A female elephant aged about 15 years, tried to cross the railway track near Puthuppathi area, coming under Madukkarai forest range, at 5.50am on Friday. The West Coast express, heading towards Chennai from Mangalore, hit the female elephant that sustained severe injuries on its ribs and back. The animal was found dead 20 feet away from the railway track.

Along with two other elephants, the female elephant tried to cross the railway track early Friday morning. After the train hit the animal, the loco pilot informed officials at the Palakkad railway division. However, it succumbed to its injuries before officials could come to its rescue.

I Anwardeen, conservator of forests, Coimbatore circle, A Periyasamy, district forest officer (in charge), Coimbatore forest division and other officials rushed to the spot. Forest department officials alleged that railway authorities had not taken any steps to reduce speed limits between Walayar and Madukkarai section.

“The railway authorities have installed sign boards indicating elephant movement areas near the tracks between Madukkarai and Walayar. The loco pilots were asked to blow horns while crossing the section. But most drivers don’t follow the instructions. Now, we have lost another female elephant,” said Periyasamy.

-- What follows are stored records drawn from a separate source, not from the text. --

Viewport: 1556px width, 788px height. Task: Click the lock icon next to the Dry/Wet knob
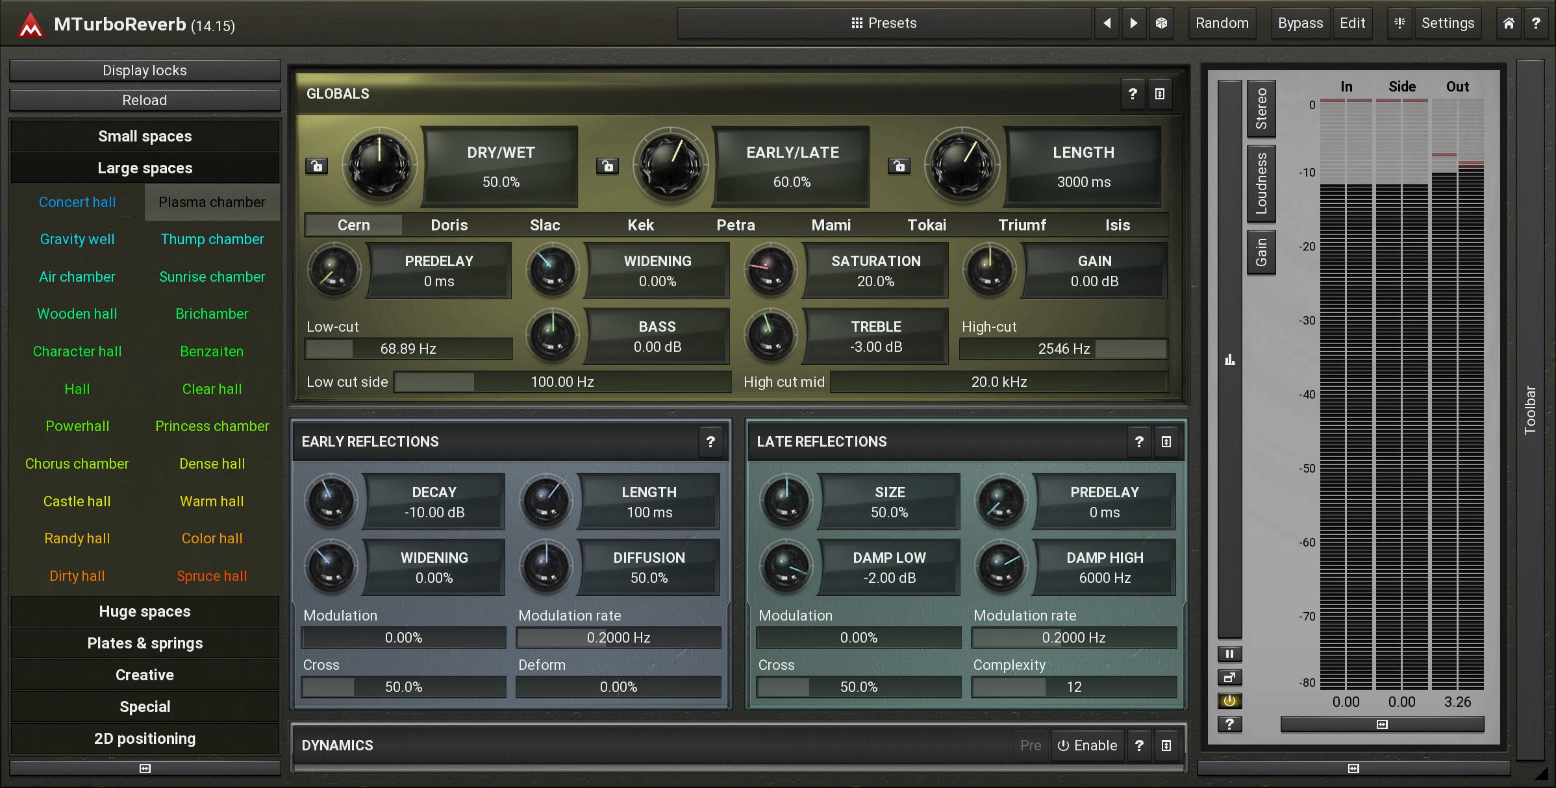point(317,166)
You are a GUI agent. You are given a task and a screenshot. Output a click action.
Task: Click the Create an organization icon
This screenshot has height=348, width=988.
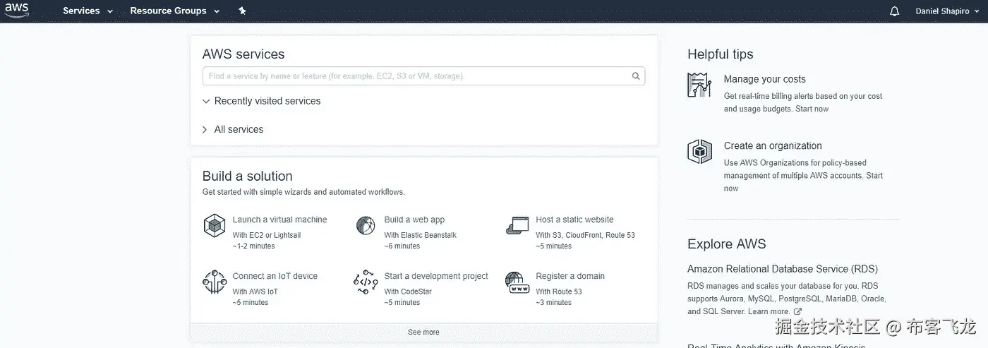click(699, 152)
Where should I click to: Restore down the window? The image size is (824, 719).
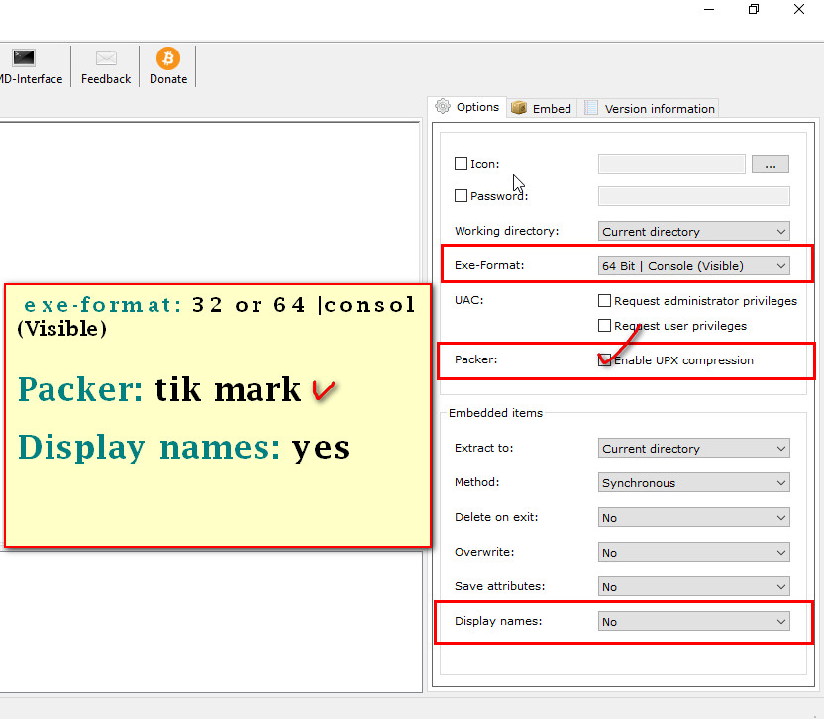pyautogui.click(x=754, y=10)
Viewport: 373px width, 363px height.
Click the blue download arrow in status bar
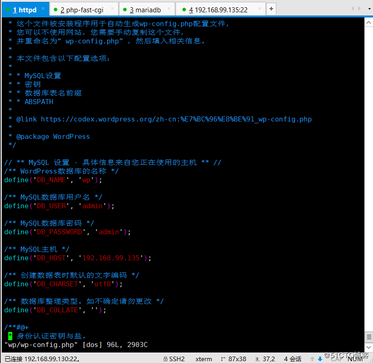321,359
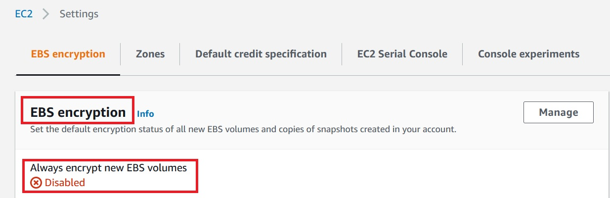Show the Console experiments tab
Image resolution: width=610 pixels, height=198 pixels.
coord(528,54)
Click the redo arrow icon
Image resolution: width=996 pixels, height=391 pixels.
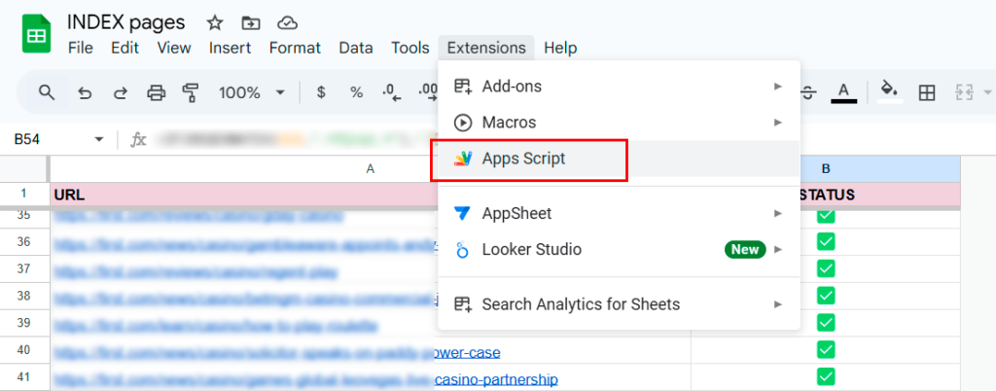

“Both Tamil Nadu and Kerala forest department had asked the railway authorities to operate the train at a speed of 30kmph on the stretch between Madukkarai and Walayar. But the railway department has not made any attempt to reduce the speed limit,” said conservator of forests, Anwardeen.

As of now, as per railway department rules, the speed limit during the day is 65kmph while at night it is 45kmph. As many as 40 trains cross the stretch from 9pm to 6am daily.

“We have registered a case against the loco pilot under the wildlife protection act and further investigation is on,” said DFO Periyasamy.

Veterinary doctor K Asokan conducted postmortem at the reserve forest and later, the carcass was buried.